Seven attributes are currently defined for types: `aligned', `packed',
`transparent_union', `unused', `deprecated', `visibility', and
`may_alias'. Other attributes are defined for functions (
Function Attributes) and for variables ( Variable Attributes).
You may also specify any one of these attributes with `__' preceding
and following its keyword. This allows you to use these attributes in
header files without being concerned about a possible macro of the same
name. For example, you may use `__aligned__' instead of `aligned'.
You may specify type attributes in an enum, struct or union type
declaration or definition, or for other types in a `typedef'
declaration.
For an enum, struct or union type, you may specify attributes either
between the enum, struct or union tag and the name of the type, or just
past the closing curly brace of the _definition_. The former syntax is
preferred.
Attribute Syntax, for details of the exact syntax for using
attributes.
`aligned (ALIGNMENT)'
This attribute specifies a minimum alignment (in bytes) for
variables of the specified type.
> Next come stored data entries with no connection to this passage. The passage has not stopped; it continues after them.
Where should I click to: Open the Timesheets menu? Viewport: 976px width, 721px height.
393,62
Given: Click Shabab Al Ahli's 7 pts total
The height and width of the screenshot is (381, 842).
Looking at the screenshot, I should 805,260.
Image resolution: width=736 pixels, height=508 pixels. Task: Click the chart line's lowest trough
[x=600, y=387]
For example, the declarations:
struct S { short f[3]; } __attribute__ ((aligned (8)));
typedef int more_aligned_int __attribute__ ((aligned (8)));
force the compiler to insure (as far as it can) that each variable
whose type is `struct S' or `more_aligned_int' will be allocated
and aligned _at least_ on a 8-byte boundary. On a SPARC, having
all variables of type `struct S' aligned to 8-byte boundaries
allows the compiler to use the `ldd' and `std' (doubleword load and
store) instructions when copying one variable of type `struct S' to
another, thus improving run-time efficiency.
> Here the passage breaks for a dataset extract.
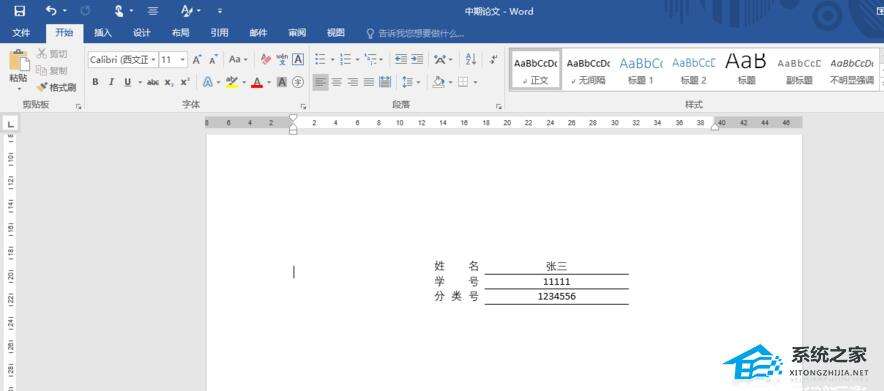Grow the font size with the larger A
The width and height of the screenshot is (884, 391).
click(x=197, y=59)
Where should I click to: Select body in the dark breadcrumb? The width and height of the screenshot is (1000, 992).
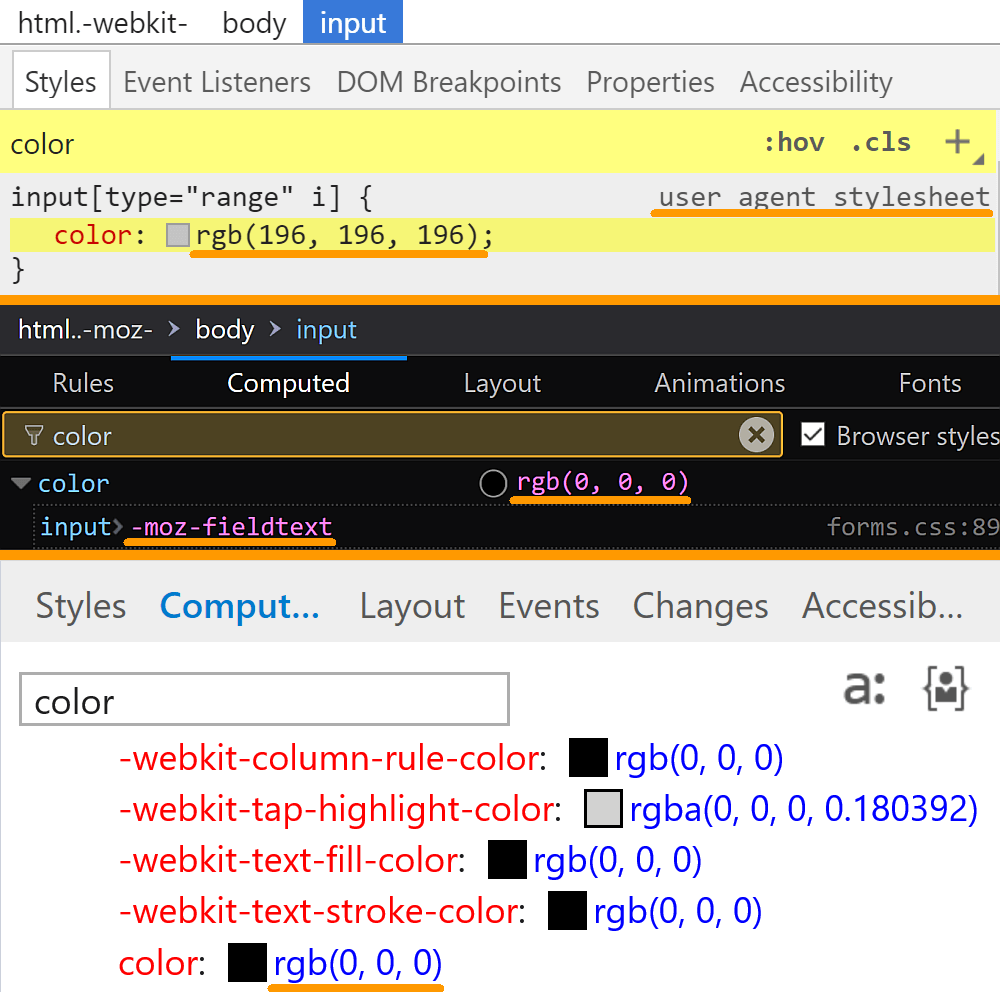pos(225,330)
Note that the alignment of any given `struct' or `union' type is
required by the ISO C standard to be at least a perfect multiple of
the lowest common multiple of the alignments of all of the members
of the `struct' or `union' in question. This means that you _can_
effectively adjust the alignment of a `struct' or `union' type by
attaching an `aligned' attribute to any one of the members of such
a type, but the notation illustrated in the example above is a
more obvious, intuitive, and readable way to request the compiler
to adjust the alignment of an entire `struct' or `union' type.
As in the preceding example, you can explicitly specify the
alignment (in bytes) that you wish the compiler to use for a given
`struct' or `union' type. Alternatively, you can leave out the
alignment factor and just ask the compiler to align a type to the
maximum useful alignment for the target machine you are compiling
for. For example, you could write:
struct S { short f[3]; } __attribute__ ((aligned));
Whenever you leave out the alignment factor in an `aligned'
attribute specification, the compiler automatically sets the
alignment for the type to the largest alignment which is ever used
for any data type on the target machine you are compiling for.
Doing this can often make copy operations more efficient, because
the compiler can use whatever instructions copy the biggest chunks
of memory when performing copies to or from the variables which
have types that you have aligned this way.
In the example above, if the size of each `short' is 2 bytes, then
the size of the entire `struct S' type is 6 bytes. The smallest
power of two which is greater than or equal to that is 8, so the
compiler sets the alignment for the entire `struct S' type to 8
bytes.
Note that although you can ask the compiler to select a
time-efficient alignment for a given type and then declare only
individual stand-alone objects of that type, the compiler's
ability to select a time-efficient alignment is primarily useful
only when you plan to create arrays of variables having the
relevant (efficiently aligned) type. If you declare or use arrays
of variables of an efficiently-aligned type, then it is likely
that your program will also be doing pointer arithmetic (or
subscripting, which amounts to the same thing) on pointers to the
relevant type, and the code that the compiler generates for these
pointer arithmetic operations will often be more efficient for
efficiently-aligned types than for other types.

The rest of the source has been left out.